■ Stored records
*** Block opens ***

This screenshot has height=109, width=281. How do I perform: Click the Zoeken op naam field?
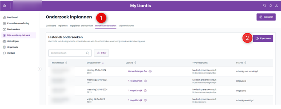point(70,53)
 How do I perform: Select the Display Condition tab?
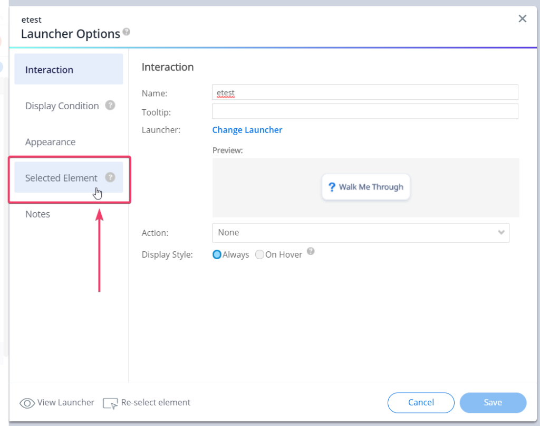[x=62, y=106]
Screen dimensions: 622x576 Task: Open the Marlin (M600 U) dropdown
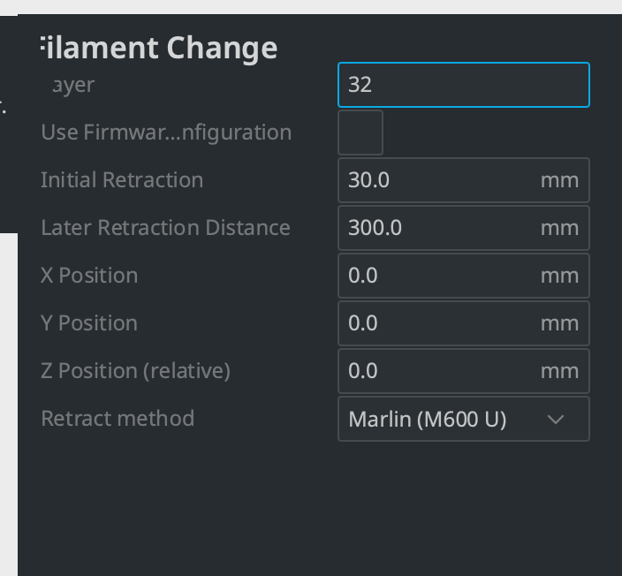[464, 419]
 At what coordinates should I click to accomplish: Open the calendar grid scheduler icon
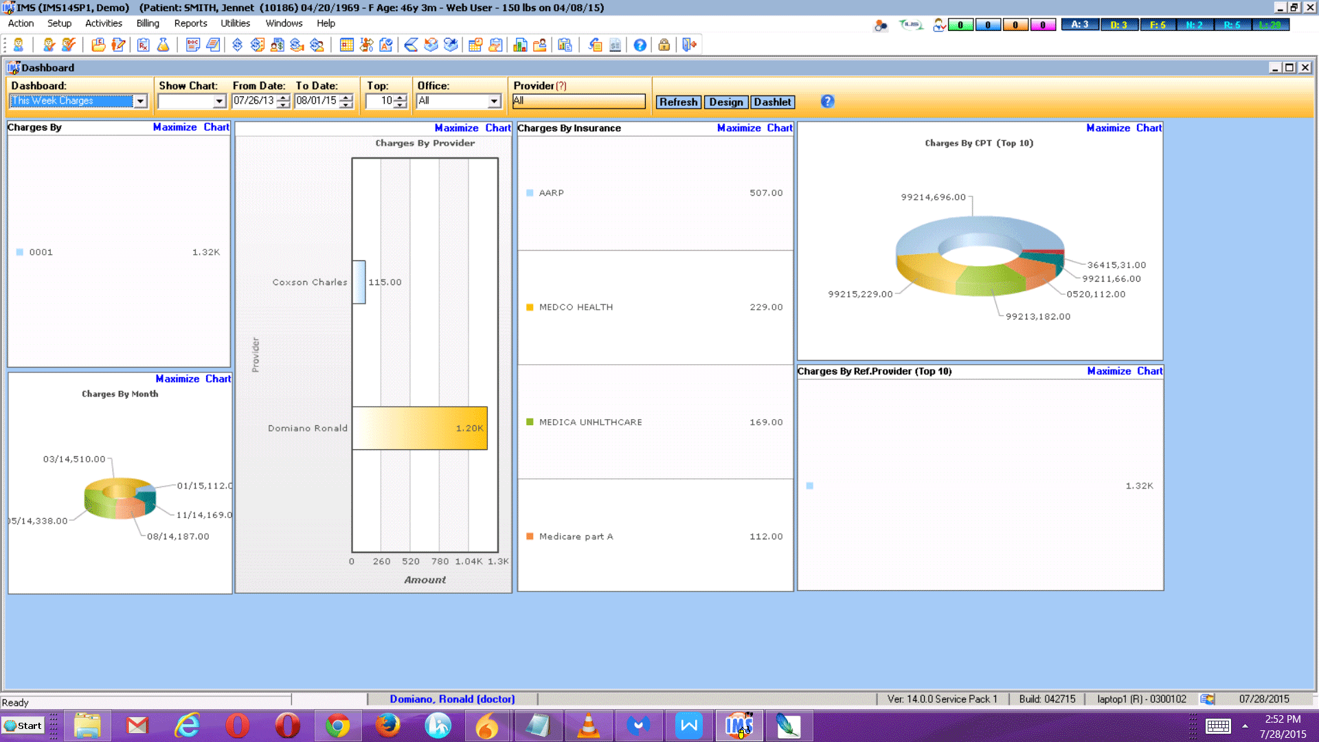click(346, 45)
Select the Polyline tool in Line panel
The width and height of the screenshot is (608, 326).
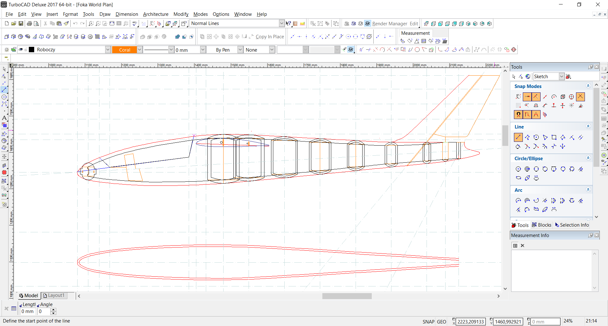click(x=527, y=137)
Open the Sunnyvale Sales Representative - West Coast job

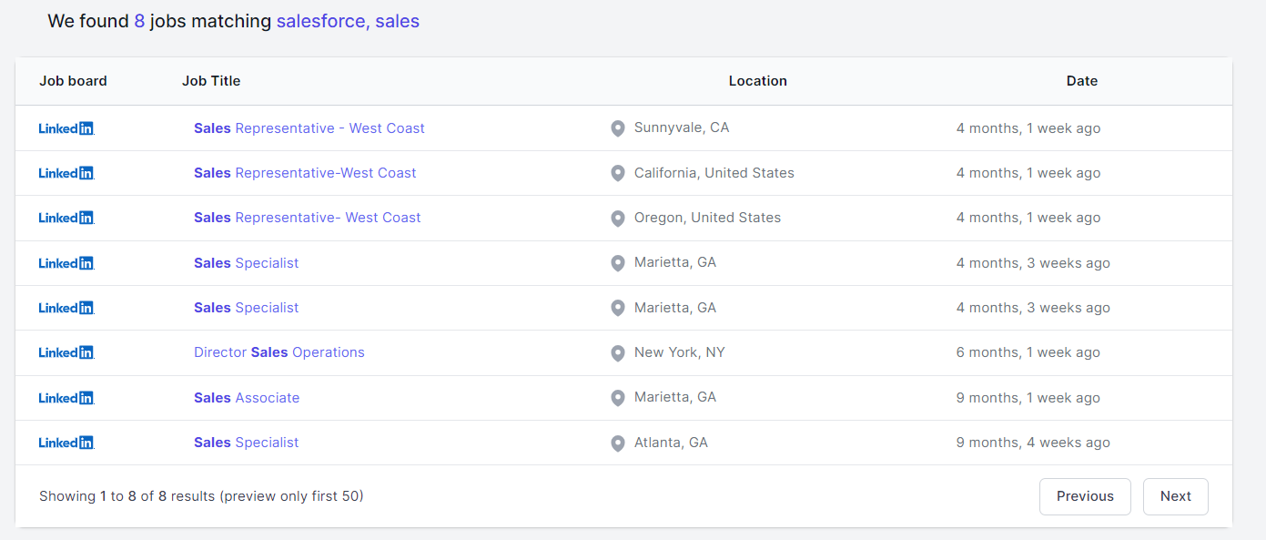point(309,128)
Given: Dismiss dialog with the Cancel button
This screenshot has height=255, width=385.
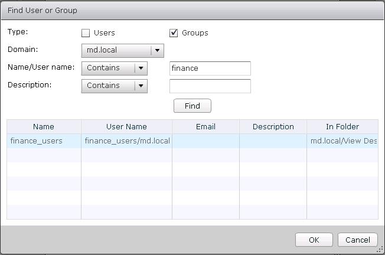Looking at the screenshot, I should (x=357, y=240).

*** Block closes ***

■ PROBLEM REQUIREMENTS
Send back the data above verbatim, leaving out its pictures.

■ RESULT FOR THIS TASK
This screenshot has height=109, width=281. How do I perform: Click the Zoeken op naam field?
point(70,53)
 How do I perform: Select the Display Condition tab?
[x=62, y=106]
Screen dimensions: 622x576 Task: Open the Marlin (M600 U) dropdown
[464, 419]
 At what coordinates should I click to accomplish: Open the calendar grid scheduler icon
click(346, 45)
Select the Polyline tool in Line panel
The width and height of the screenshot is (608, 326).
click(x=527, y=137)
Open the Sunnyvale Sales Representative - West Coast job

point(309,128)
Given: Dismiss dialog with the Cancel button
This screenshot has height=255, width=385.
Looking at the screenshot, I should (x=357, y=240).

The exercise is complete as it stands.